## start Extracted text

One
of the themes of this site is to emphasise the relationships between
different kinds of structures, and to demonstrate the continuity between
them.
The
example here concerns a Warren truss with nine panels, with a support at
each end. The diagrams below show the forces in the top chord and the
bottom chord for various angles of inclination of the supports. Red
represents compression, with blue for tension. The horizontal white line
represents the zero of force.
The
parameter on each diagram is the angle between the supports and the
vertical. The purple line, dotted in the first example, is the
funicular, which is easy to calculate for a beam of constant mass per
unit horizontal distance, it being a parabola. In some of the diagrams
the funicular goes off the top of the diagram. A beam is simply an arch
whose funicular is infinitely high.

## end Extracted text

Given instruction:
Please say whether each statement agrees with the Warren truss text, answering yes or no and quoting the words that decide it: (a) the truss in the example has nine panels; (b) blue represents compression; (c) the funicular for a beam of constant mass per unit horizontal distance is a circle. The material has no connection to the Warren truss text.

## start Data rows

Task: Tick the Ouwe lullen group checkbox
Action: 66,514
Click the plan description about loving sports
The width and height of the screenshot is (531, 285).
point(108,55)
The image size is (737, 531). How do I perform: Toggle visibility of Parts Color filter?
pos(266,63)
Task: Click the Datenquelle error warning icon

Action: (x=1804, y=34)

## end Data rows
## start Data rows

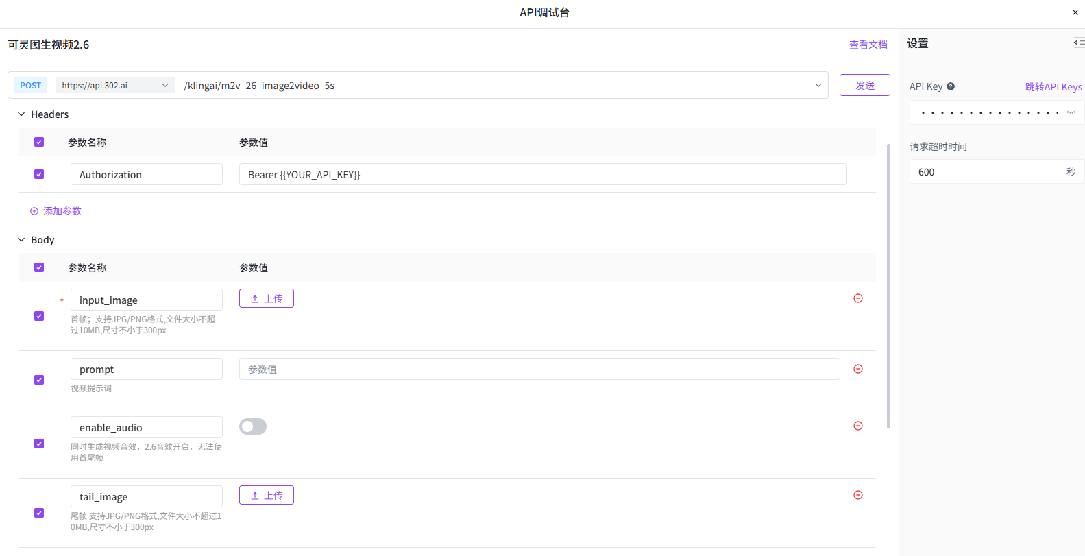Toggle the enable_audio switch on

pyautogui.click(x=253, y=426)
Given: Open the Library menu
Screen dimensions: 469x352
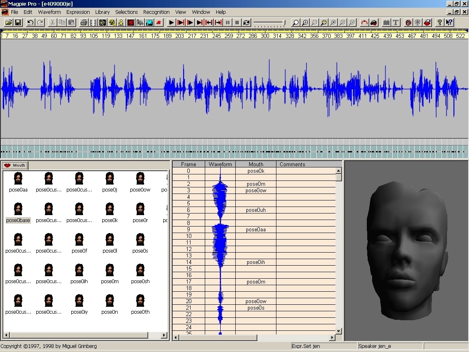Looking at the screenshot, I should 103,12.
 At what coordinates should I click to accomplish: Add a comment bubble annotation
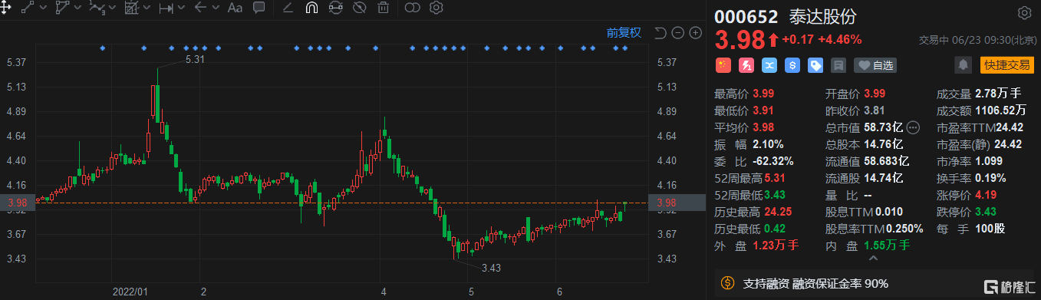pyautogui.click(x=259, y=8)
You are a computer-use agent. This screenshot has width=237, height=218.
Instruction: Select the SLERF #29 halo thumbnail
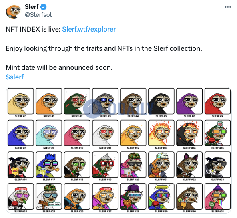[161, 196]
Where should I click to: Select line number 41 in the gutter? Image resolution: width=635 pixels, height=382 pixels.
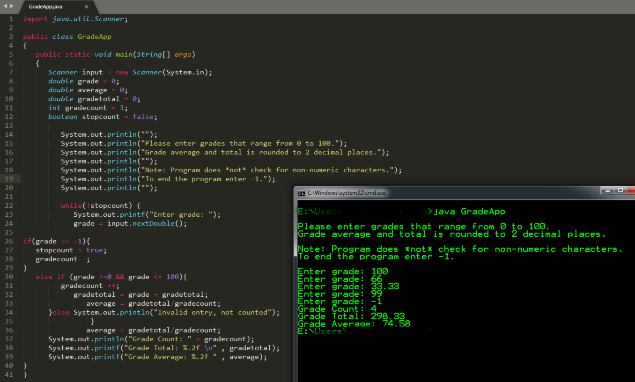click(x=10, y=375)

## end Data rows
## start Data rows

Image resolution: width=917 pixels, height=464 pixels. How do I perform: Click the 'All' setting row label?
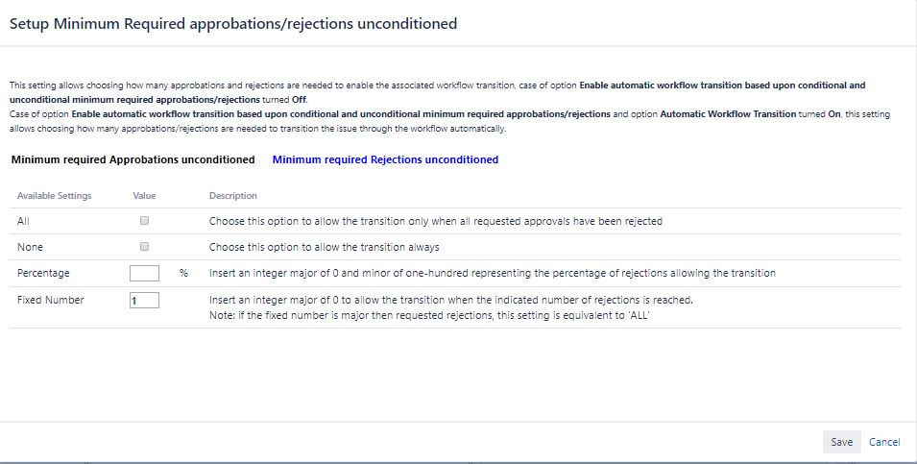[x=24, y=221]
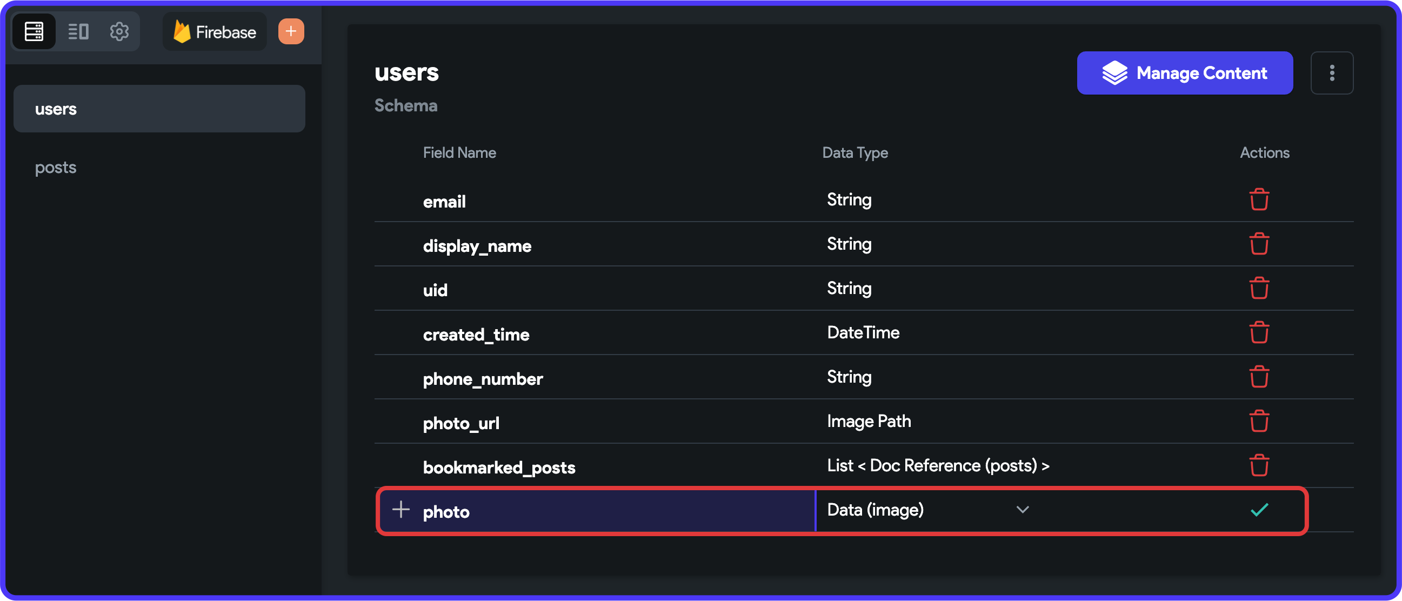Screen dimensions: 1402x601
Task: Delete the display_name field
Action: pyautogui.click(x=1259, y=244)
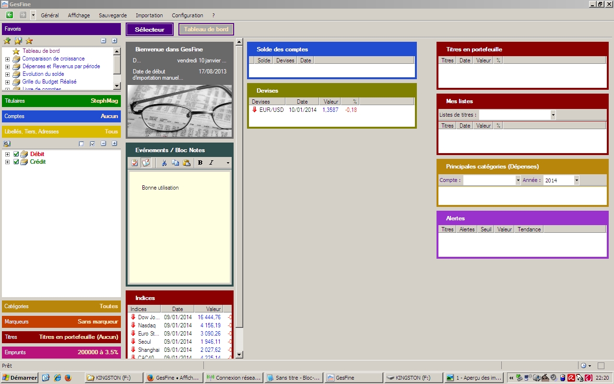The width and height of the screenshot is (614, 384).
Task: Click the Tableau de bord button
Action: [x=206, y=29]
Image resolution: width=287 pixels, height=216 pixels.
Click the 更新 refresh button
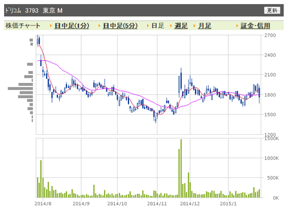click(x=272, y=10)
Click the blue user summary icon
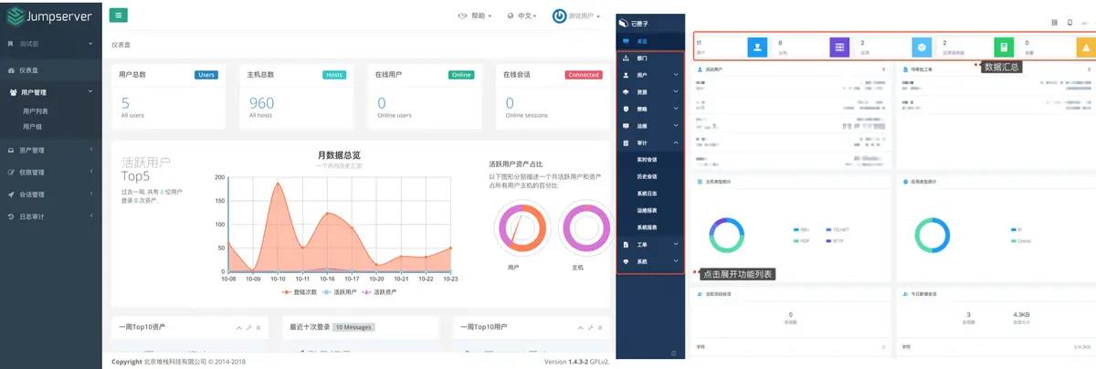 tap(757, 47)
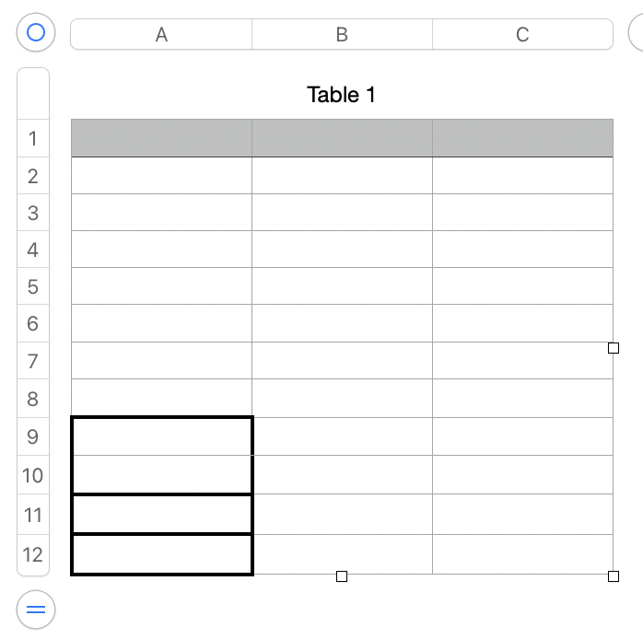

## end Data rows

Exercise result:
(a) Yes: "a Warren truss with nine panels"
(b) No: "Red represents compression, with blue for tension."
(c) No: "it being a parabola"